さてこの赤色巨星、どのくらいの大きさになるのか?
大体半径100倍くらいの大きさになるらしい。
太陽の半径は 696,000 km。
100倍すると 696,000,000 km。
ちなみに地球から太陽までの距離は 149,597,870 km。
てなわけで地球を軽く飲み込んでしまうくらい巨大化する。現実ではここまで達するのに数十億年は必要だ。そんなときのことなどほとんど誰も考えていない。
しかし、この物語では地球は1億分の1の時間の流れになってしまっている。地球からみると逆に1億倍のスピードで宇宙が変化している。つまり、太陽の膨張は遠い未来のことではなく、差し迫った問題になる。
この状況を打破するために人類が取った行動は「火星のテラフォーミング」。地球を囲った膜は、なぜかロケットなどは通れるらしい。そのため、火星に向けて微生物群を送り、動植物を送り、殖民する。数千年はかかる計画だが、地球の外は1億倍のスピードで時間が流れている。やがて火星では独自の文明が築かれ、そこから一人の使者が火星からやってくる。
とまぁ壮大なSF的仕掛けが満載だが、人間ドラマのほうも重厚長大で面白い。主人公とその友人の双子の兄妹、その両親。スピン膜に囲まれた地球という舞台で、彼らを中心に究極的な状況におかれた人々が描かれる。宗教、科学、社会、個人。非現実的な状況下の人々の日常が色々とシミュレートされていて面白い。

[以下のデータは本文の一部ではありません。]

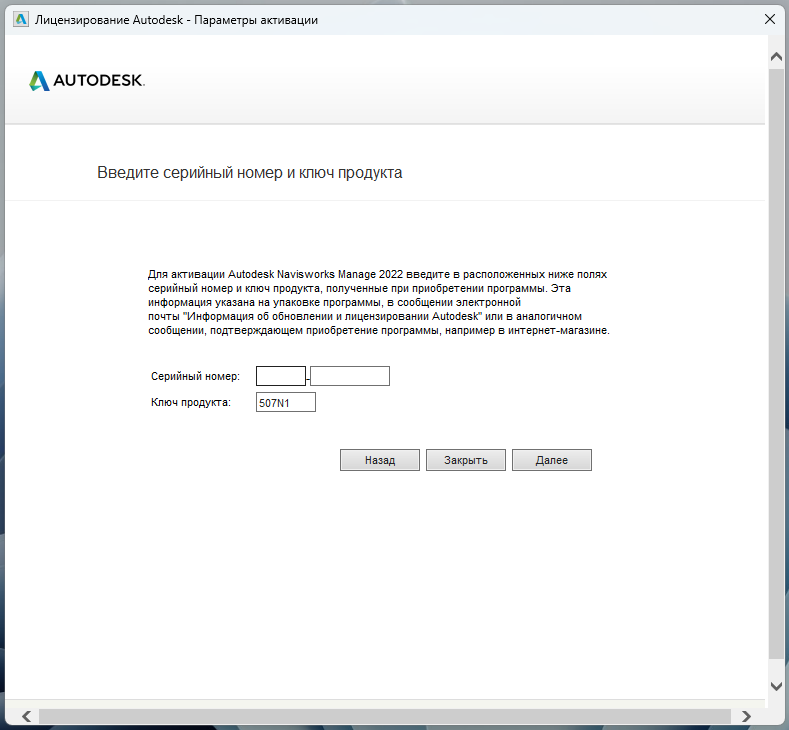The height and width of the screenshot is (730, 789).
Task: Click the vertical scrollbar down arrow
Action: pyautogui.click(x=776, y=686)
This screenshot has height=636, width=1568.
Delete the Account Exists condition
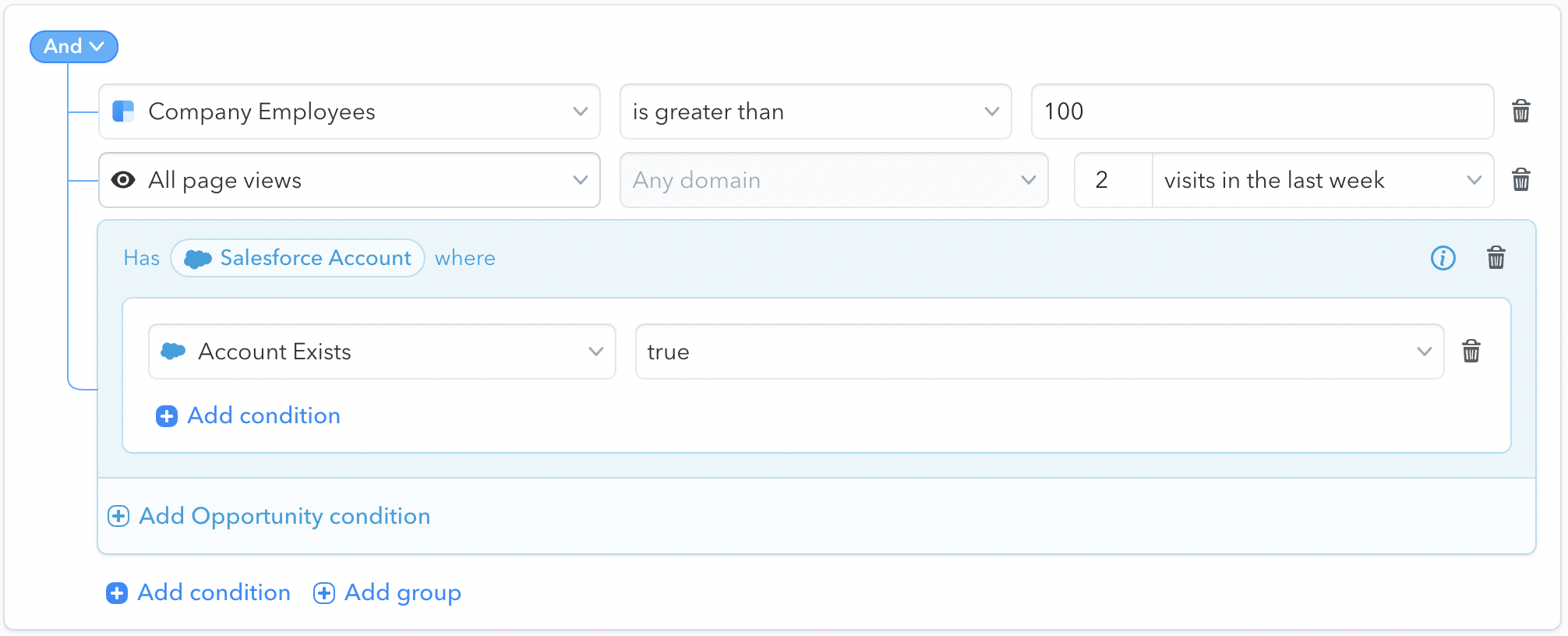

物語の終盤、怒涛のように進み、あっという間にエンディング。「あれ、これで終わりなの?」と思ったが、この小説3部作だそうだ。第2部「Axis」、第3部「Vortex」へと続く。第1部「Spin」は「時間封鎖」になったけど邦題はどうなるんだろね。
もうちょっと早く仮定体とかスピン膜についてネタばれしてもらって、あれやこれやと描いてもらいたかったなと思ったんだが、続編があると思えば、まぁこんなもんかなとも思う。ぜひとも続編ではより突っ込んだSF的仕掛けが見たい。今から楽しみだ。